On August 21, an open letter was emailed to U of T President Meric Gertler on behalf of 129 faculty, staff, and students from many departments across all three U of T campuses. The letter was sent to President Gertler to express the signatories’ concerns regarding the administration’s response to a nationalist rally that had been planned by the Canadian Nationalist Party (CNP), scheduled to take place on campus on September 14.

While the administration has maintained that the rally was not booked in any U of T-owned spaces, the letter describes the response as insufficient, “considering the alarming rise of racism, hate speech, and bigotry in Toronto, Canada, the United States, and the world.”

One of the key points of the letter is the university’s mishandling of the communication of its message in the face of this issue. Since the administration chose to express itself on social media — which not all faculty members use — and did not explicitly disavow hate speech on campus from the beginning, the signatories felt that the university’s response fell short and was “hiding behind procedural arguments.”

The letter also firmly spoke out against the far-right politics that the rally signifies. “We are particularly aware of the devastating consequences of academic silence in the face of extreme right movements and fascist ideologies,” it reads. “We cannot emphasize strongly enough that Canada is not immune to these processes and has its own legacies of tremendous gendered and racialized violence (much of it with academic complicity), the effects of which members of our University Community experience daily in the present.”
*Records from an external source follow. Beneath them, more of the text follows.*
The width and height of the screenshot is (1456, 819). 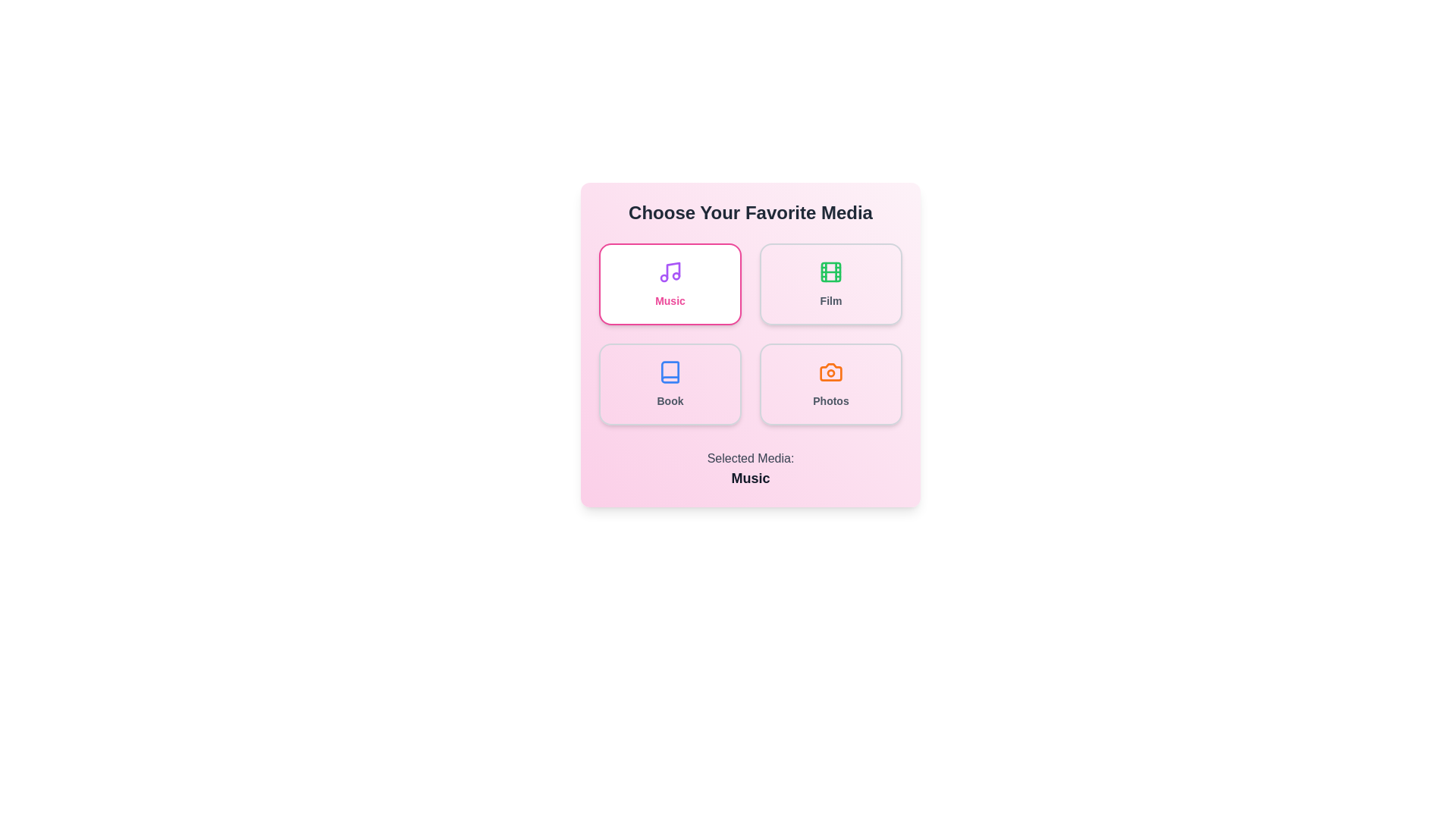 What do you see at coordinates (669, 383) in the screenshot?
I see `the media type Book by clicking its respective button` at bounding box center [669, 383].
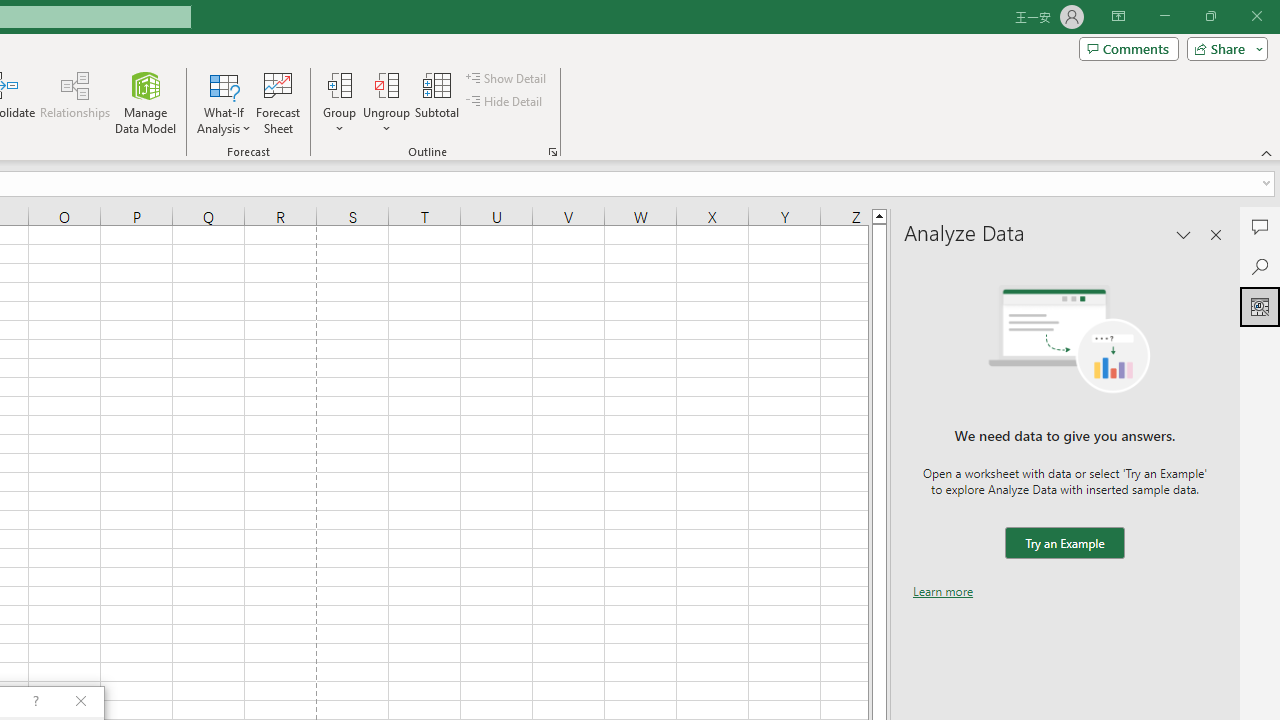 This screenshot has height=720, width=1280. Describe the element at coordinates (552, 150) in the screenshot. I see `'Group and Outline Settings'` at that location.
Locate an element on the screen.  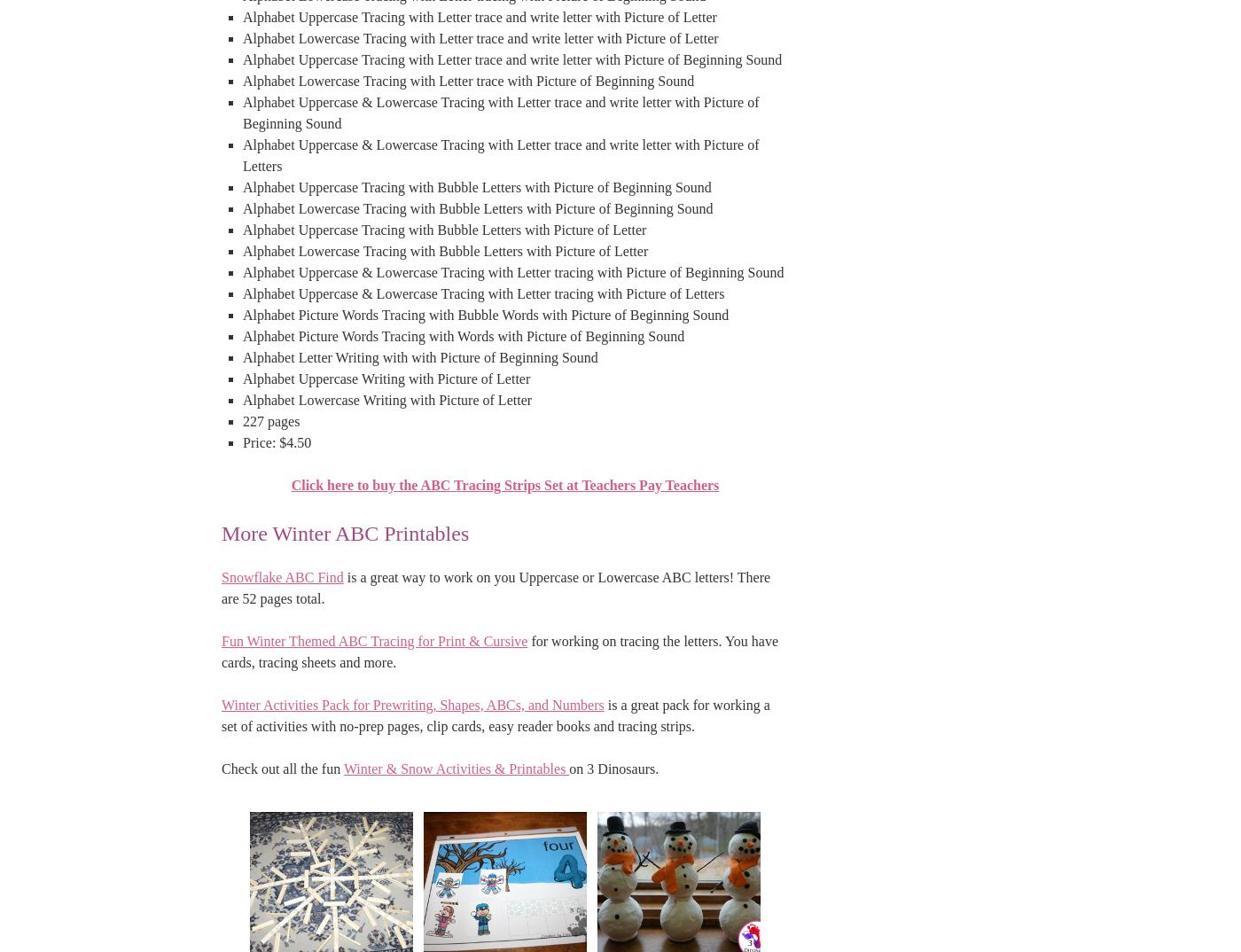
'Alphabet Uppercase Tracing with Letter trace and write letter with Picture of Beginning Sound' is located at coordinates (512, 59).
Althea Blackburn-Evans, Director of Media Relations at the university, stated that “[the administration] reached out the very next day to say that they did not have permission to use the space. I think we were very proactive in responding to it.”

Blackburn-Evans explained that “if it happens on U of T land, we have Campus Police regularly monitoring the area, and anything that is not approved would not be allowed to proceed.” The campus consists of both private and public property, so the university does not have jurisdiction over all areas.

Blackburn-Evans said that she could not comment specifically on the letter. “People feel very strongly about the issue, and although the group did not make a formal request, we did reach out a second time to let them know that there would be too much of a safety risk to host it,” she added.

The Canadian Nationalist Party’s 21-point platform includes clauses about repealing the Employment Equity Act, rewriting the Canadian Charter of Rights and Freedoms to revise its stance on multiculturalism, increasing border patrol, and forming a national citizen militia.

More than 3,000 others have already indicated interest in holding a counter-protest to contest the rally, which is to occur at Yonge-Dundas Square. The nationalist rally itself has yet to find a decisive space, and the National Post reports that the event has been called off, though it may be rescheduled in the future.